[Instructions for the task]:
Give back the line below containing "Task: Uncheck run" and every later line, exactly.

[Task material]:
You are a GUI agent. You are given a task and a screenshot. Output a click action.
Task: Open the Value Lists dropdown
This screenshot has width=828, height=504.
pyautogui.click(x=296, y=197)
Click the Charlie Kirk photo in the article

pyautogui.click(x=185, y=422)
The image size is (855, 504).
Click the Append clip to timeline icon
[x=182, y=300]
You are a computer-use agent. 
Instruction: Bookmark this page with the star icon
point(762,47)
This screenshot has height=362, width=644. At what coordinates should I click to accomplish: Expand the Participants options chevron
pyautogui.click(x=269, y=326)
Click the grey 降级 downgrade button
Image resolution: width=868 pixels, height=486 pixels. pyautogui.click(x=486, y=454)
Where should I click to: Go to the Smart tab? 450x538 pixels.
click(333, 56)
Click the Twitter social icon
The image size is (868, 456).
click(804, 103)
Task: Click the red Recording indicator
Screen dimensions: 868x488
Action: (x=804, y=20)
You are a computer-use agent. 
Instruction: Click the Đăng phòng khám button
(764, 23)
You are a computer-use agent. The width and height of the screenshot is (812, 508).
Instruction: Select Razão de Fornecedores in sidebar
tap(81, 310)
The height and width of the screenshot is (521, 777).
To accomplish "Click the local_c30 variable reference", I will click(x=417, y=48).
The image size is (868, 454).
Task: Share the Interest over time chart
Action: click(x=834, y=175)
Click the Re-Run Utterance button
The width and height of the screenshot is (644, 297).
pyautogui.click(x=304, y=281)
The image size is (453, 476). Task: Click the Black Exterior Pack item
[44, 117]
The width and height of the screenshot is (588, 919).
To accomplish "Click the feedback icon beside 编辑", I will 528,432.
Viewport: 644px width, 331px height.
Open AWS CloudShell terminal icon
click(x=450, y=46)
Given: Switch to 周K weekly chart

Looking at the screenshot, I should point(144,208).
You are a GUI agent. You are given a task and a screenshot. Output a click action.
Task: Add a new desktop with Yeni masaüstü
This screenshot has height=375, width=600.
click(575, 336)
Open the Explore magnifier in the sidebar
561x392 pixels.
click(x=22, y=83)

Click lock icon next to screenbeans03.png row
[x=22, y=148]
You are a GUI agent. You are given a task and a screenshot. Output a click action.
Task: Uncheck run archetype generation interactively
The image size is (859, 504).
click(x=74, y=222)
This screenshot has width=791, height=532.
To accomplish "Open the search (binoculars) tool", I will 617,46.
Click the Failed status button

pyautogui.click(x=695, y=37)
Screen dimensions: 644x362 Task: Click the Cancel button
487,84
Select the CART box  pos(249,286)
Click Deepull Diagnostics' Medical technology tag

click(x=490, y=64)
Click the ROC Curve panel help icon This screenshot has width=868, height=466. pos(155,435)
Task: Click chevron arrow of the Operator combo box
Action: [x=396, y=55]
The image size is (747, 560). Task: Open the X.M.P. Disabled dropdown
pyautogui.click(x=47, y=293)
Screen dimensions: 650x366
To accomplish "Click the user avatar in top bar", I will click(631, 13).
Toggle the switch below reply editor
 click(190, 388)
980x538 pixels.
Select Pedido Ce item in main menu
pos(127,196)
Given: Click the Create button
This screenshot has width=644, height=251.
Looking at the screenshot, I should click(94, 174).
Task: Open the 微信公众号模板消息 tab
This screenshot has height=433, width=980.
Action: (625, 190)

[Finished task]:
Task: Uncheck run archetype generation interactively
The image size is (859, 504).
click(x=74, y=222)
This screenshot has width=791, height=532.
To accomplish "Open the search (binoculars) tool", I will 617,46.
Click the Failed status button

pyautogui.click(x=695, y=37)
Screen dimensions: 644x362 Task: Click the Cancel button
487,84
Select the CART box  pos(249,286)
Click Deepull Diagnostics' Medical technology tag

click(x=490, y=64)
Click the ROC Curve panel help icon This screenshot has width=868, height=466. pos(155,435)
Task: Click chevron arrow of the Operator combo box
Action: [x=396, y=55]
The image size is (747, 560). Task: Open the X.M.P. Disabled dropdown
pyautogui.click(x=47, y=293)
Screen dimensions: 650x366
To accomplish "Click the user avatar in top bar", I will click(631, 13).
Toggle the switch below reply editor
 click(190, 388)
980x538 pixels.
Select Pedido Ce item in main menu
pos(127,196)
Given: Click the Create button
This screenshot has width=644, height=251.
Looking at the screenshot, I should click(94, 174).
Task: Open the 微信公众号模板消息 tab
This screenshot has height=433, width=980.
Action: (625, 190)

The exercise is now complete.